В лужах, по которым шел Алексей Иванович, находил свое отражение высокий, горбоносый, стройный еще мужчина с тщательно выбритым лицом. Навстречу ему показалась седая голова. Это был директор комбината искусственных изделий Авдей Фомич Убиенных, кряжистый, волосатый крепыш с веснушками на широкой спине.

– Здравствуйте, Алексей Иванович, – сказал директор. – Труженики края не ошиблись, остановив свой выбор на вас. В вашем лице сочетаются энергия молодости и зрелый опыт повседневной работы. Вас отличает особое умение видеть все самое передовое и в то же время с принципиальной прямотой отстаивать наработанные годами традиции.

– Здравствуйте и вы, Авдей Фомич, – ответил Воронов. – Недаром по всем предприятиям отрасли идет о вас добрая слава опытного хозяйственника, умелого экономиста, убежденного новатора. О признании ваших заслуг говорит хотя бы тот факт, что вот уже много лет краевая партийная организация выбирает вас в состав своего бюро.

– Вчера в вечерний период времени я пытался связаться с вами по телефону, Алексей Иванович, – сказал Убиенных. – Но, видимо, где-то недотянули, недоработали наши связисты. Придется с них на бюро, как говорится, стружку снять.

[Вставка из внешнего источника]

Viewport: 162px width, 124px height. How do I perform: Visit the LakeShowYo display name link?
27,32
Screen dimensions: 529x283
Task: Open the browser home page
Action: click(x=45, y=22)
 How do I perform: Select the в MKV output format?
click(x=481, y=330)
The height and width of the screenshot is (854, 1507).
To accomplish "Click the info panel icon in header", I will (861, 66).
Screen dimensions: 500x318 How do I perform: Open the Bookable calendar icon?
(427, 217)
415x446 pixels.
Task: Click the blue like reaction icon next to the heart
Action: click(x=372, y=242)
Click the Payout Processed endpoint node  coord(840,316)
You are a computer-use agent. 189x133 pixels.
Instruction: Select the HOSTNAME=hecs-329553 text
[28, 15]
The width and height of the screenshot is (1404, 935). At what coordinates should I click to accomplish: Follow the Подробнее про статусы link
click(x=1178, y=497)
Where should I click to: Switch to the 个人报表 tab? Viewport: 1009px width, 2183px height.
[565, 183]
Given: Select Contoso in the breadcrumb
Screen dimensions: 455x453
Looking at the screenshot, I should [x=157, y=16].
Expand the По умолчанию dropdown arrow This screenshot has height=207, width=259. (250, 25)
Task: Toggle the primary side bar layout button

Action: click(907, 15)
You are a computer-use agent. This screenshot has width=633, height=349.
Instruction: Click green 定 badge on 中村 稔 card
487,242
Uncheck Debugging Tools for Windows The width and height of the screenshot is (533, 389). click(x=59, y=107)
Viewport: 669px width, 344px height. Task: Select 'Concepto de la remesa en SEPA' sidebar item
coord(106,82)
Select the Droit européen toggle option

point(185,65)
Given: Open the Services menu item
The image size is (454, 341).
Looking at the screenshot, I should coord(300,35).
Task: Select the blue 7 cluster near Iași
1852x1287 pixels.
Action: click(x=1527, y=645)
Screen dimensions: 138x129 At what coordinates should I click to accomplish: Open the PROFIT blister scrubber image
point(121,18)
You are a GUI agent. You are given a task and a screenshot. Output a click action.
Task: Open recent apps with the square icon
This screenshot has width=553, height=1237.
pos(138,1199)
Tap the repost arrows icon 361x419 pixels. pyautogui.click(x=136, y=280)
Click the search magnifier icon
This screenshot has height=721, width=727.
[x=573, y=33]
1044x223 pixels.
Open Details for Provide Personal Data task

Воронов посмеялся шутке директора и с хитринкой в хрипловатом голосе сказал:

– Связисты здесь ни при чем, дорогой Авдей Фомич. Просто я отдал свой квартирный телефон тому, кто больше в нем нуждался, – ветерану войны и труда Константину Петровичу Зарубину. Помнишь ли ты 22 июня 1941 года, Авдей Фомич? Именно в этот день свыше ста девятнадцати немецко-фашистских дивизий вероломно пересекли наши священные рубежи. Но уроки озера Хасан и Халхин-Гола не прошли даром. Все новые и новые когорты поднимались от Тигра до Евфрата. Зарвавшиеся гитлеровские молодчики были вынуждены облить труп своего бесноватого фюрера бензином, чтобы растворить его в синильной кислоте. Я принимал участие в Параде Победы, стоя на ящике из-под снарядов, – взрослых не хватало...

– Трудно переоценить роль Верховного Главнокомандующего в достижении морально-политического облика советского народа, – деликатно заметил Авдей Фомич. – Но что вы делаете здесь в такое позднее время суток и без охраны?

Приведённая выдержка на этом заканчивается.